Show that the equation of the curve taken by a uniform chain hanging freely under gravity is of the form \(y=c\cosh x/c\), that the arc-length measured from the vertex is \(c\sinh x/c\), and that the tension at any point is proportional to its height above the directrix. A uniform chain hangs symmetrically with its ends fixed a distance \(4a\) apart and its middle supported at the same level as its ends by a smooth peg. Show that the arrangement is stable provided the length of the chain is less than \(4c\sinh a/c\), where \(c\) is the positive root of the equation \(a/c = \coth a/c\).

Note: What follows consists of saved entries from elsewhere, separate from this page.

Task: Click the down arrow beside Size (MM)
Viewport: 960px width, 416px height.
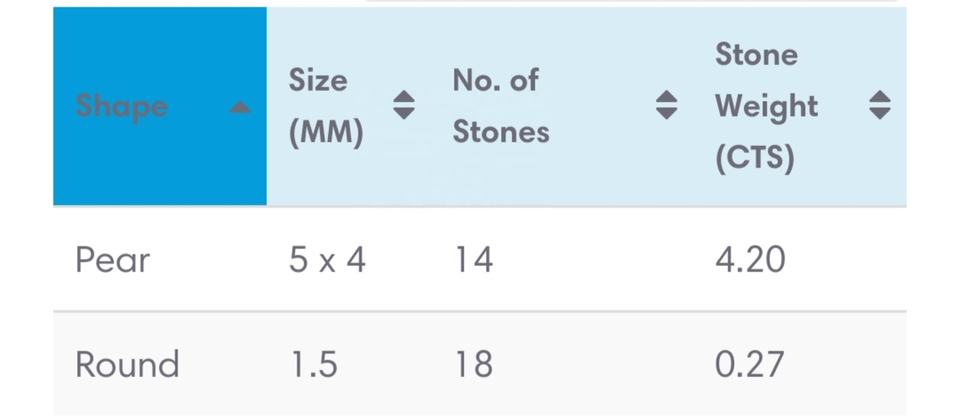Action: point(403,114)
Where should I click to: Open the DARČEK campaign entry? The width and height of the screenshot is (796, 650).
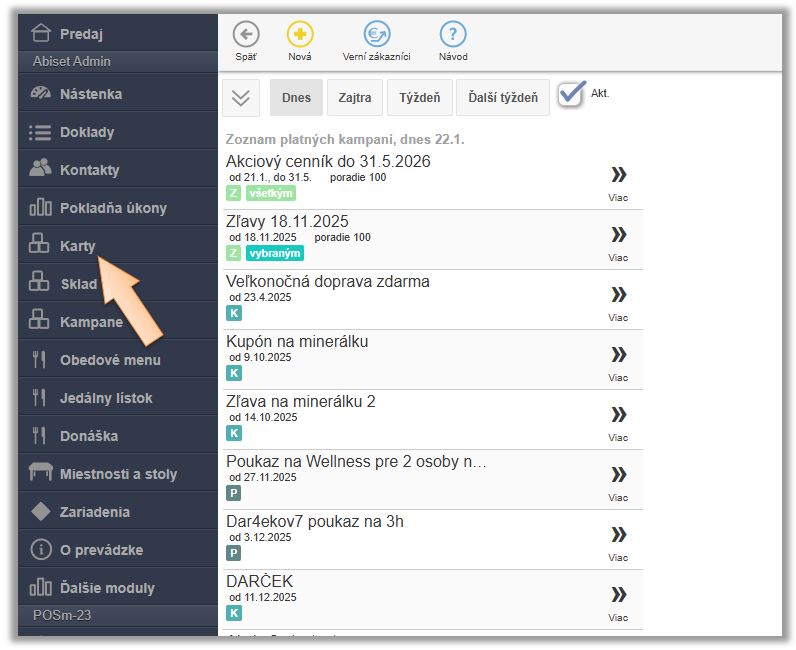(260, 581)
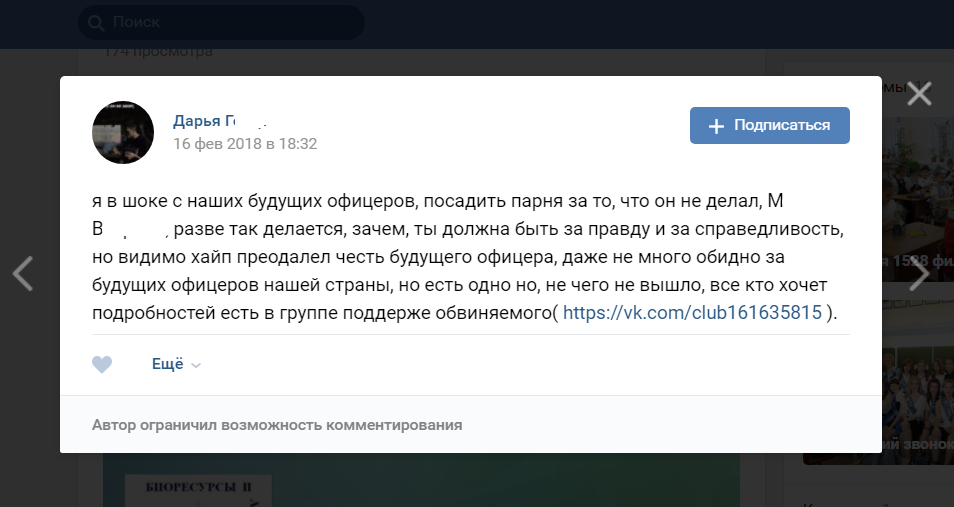Click the 174 просмотра views label
The width and height of the screenshot is (954, 507).
158,53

Obtain the equations for the free motion of a particle relative to the surface of the rotating earth, near a place whose North latitude is \(\lambda\), in the approximate form \begin{align*} \ddot{x}-2\omega\dot{y}\sin\lambda &= 0, \\ \ddot{y}+2\omega\dot{x}\sin\lambda+2\omega\dot{z}\cos\lambda &= 0, \\ \ddot{z}-2\omega\dot{y}\cos\lambda+g &= 0, \end{align*} where terms of the order \(\omega^2x, \omega^2y, \omega^2z\) are neglected; the axes are rectangular and \(Oz\) is along the upward vertical (the vertical being the direction of apparent gravity), \(Oy\) Easterly and \(Ox\) Southerly; \(\omega\) is the earth's angular velocity and \(g\) the acceleration of apparent gravity. A particle is projected in a Northerly direction at an angle \(\alpha\) with the horizontal. Show that when it again reaches the level of projection it will have been deflected to the East or West according as \(\tan\alpha\) is less than or greater than \(3\tan\lambda\).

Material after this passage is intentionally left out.